Sarebbe in corso una procedura di vendita del capannone ma i sindacati ritengono che questa non sia la giusta via da percorrere

CROCETTA DEL MONTELLO Settanta lavoratori in assemblea preoccupati per la loro sorte. Sono i dipendenti della Camiceria Italiana (ex Carrel Spa) di Crocetta del Montello che martedì mattina hanno incontrato i sindacati subito dopo aver ricevuto una lettera dai commissari giudiziali Andrea Frattini e Luca Caloni del Tribunale di Arezzo dove sarebbe in corso la procedura di concordato liquidatorio per la società.

La lettera, rivolta ai creditori privilegiati quali sono i lavoratori,  presenta il piano di realizzazione dell'attivo da ripartire fra i creditori – fanno sapere le rappresentanze sindacali in una nota -.  Di fronte a circa 258 mila euro di crediti da clienti, il piano presentato  prevede “la realizzazione con assoluta certezza” di almeno 100mila euro di rientro. Per quanto riguarda i crediti verso Del Siena Group (inseriti in un altro concordato) è previsto il recupero totale dell’importo dovuto. Il piano prevede poi la vendita del capannone industriale, per un valore di 3 milioni e 400mila euro, di certa realizzazione anche in questo caso, considerando (riporta la lettera) la ripresa economica in atto.
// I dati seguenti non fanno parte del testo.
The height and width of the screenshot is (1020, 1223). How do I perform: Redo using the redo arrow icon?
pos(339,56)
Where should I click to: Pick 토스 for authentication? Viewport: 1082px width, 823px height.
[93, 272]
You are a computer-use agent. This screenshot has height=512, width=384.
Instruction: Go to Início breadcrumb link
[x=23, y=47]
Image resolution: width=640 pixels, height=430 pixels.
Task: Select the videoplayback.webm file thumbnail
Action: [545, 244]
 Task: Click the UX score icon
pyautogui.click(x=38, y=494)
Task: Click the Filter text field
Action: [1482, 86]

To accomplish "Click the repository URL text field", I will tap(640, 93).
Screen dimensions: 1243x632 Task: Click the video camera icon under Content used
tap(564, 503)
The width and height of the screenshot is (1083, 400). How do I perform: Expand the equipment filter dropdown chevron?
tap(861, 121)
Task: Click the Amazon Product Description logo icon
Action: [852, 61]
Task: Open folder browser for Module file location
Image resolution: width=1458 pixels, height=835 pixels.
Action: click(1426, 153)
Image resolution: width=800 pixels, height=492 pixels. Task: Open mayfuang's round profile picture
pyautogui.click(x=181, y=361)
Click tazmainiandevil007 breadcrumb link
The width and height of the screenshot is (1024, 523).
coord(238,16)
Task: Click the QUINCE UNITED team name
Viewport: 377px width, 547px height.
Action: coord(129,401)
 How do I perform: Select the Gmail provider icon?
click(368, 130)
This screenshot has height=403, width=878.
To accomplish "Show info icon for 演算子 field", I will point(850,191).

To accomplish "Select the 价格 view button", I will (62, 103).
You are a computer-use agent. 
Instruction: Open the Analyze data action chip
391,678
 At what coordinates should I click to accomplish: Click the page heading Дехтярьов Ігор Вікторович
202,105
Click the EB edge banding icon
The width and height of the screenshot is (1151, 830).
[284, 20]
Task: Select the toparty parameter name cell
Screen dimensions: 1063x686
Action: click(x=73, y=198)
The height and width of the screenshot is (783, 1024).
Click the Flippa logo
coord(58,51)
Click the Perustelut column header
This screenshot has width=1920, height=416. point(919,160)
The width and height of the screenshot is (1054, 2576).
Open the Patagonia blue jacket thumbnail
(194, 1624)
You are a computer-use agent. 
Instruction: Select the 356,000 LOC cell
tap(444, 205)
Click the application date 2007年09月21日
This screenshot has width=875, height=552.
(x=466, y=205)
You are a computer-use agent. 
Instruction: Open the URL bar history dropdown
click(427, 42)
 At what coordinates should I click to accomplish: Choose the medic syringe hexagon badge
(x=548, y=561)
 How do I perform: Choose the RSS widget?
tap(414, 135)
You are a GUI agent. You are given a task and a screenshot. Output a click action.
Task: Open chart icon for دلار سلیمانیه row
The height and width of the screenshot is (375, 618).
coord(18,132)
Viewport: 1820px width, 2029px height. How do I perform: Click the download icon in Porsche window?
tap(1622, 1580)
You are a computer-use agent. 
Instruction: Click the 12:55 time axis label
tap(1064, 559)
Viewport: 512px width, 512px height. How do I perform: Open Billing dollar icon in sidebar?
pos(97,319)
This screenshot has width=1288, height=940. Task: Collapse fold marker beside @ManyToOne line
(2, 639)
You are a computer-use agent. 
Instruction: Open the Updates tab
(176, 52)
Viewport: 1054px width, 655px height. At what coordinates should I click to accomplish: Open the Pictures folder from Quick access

“La cosa che rileviamo e sottolineiamo con forza è che questo piano di concordato ruota quasi esclusivamente attorno alla vendita dell’immobile, cosa che ci sembra alquanto fragile e di difficile realizzazione nei tempi e nel valore economico espresso dalla proprietà – dichiarano Gianni Boato FEMCA Cisl e Wilma Campaner FILCTEM Cigl – Noi riteniamo che l’unica vera soluzione sia riappropriarsi del marchio Carrel SpA, per rendere nuovamente appetibile l’azienda di Crocetta del Montello, spogliata illegittimamente della sua identità e privata delle sue vere potenzialità.”

“L’unica via da percorrere, secondo noi, è quella del fallimento. Solo così – proseguono Boato e Campaner – si potrà richiedere al Giudice la revocatoria del marchio Carrel che, abbinato all’alta professionalità delle lavoratrici, riconosciuta a livello internazionale, potrà essere nuovamente appetibile per un acquirente che, solo allora, avrebbe di fronte un’azienda nuovamente competitiva. Diversamente – affermano con forza i sindacati – ci troviamo di fronte ad un capannone vuoto come molti altri nel nostro territorio.”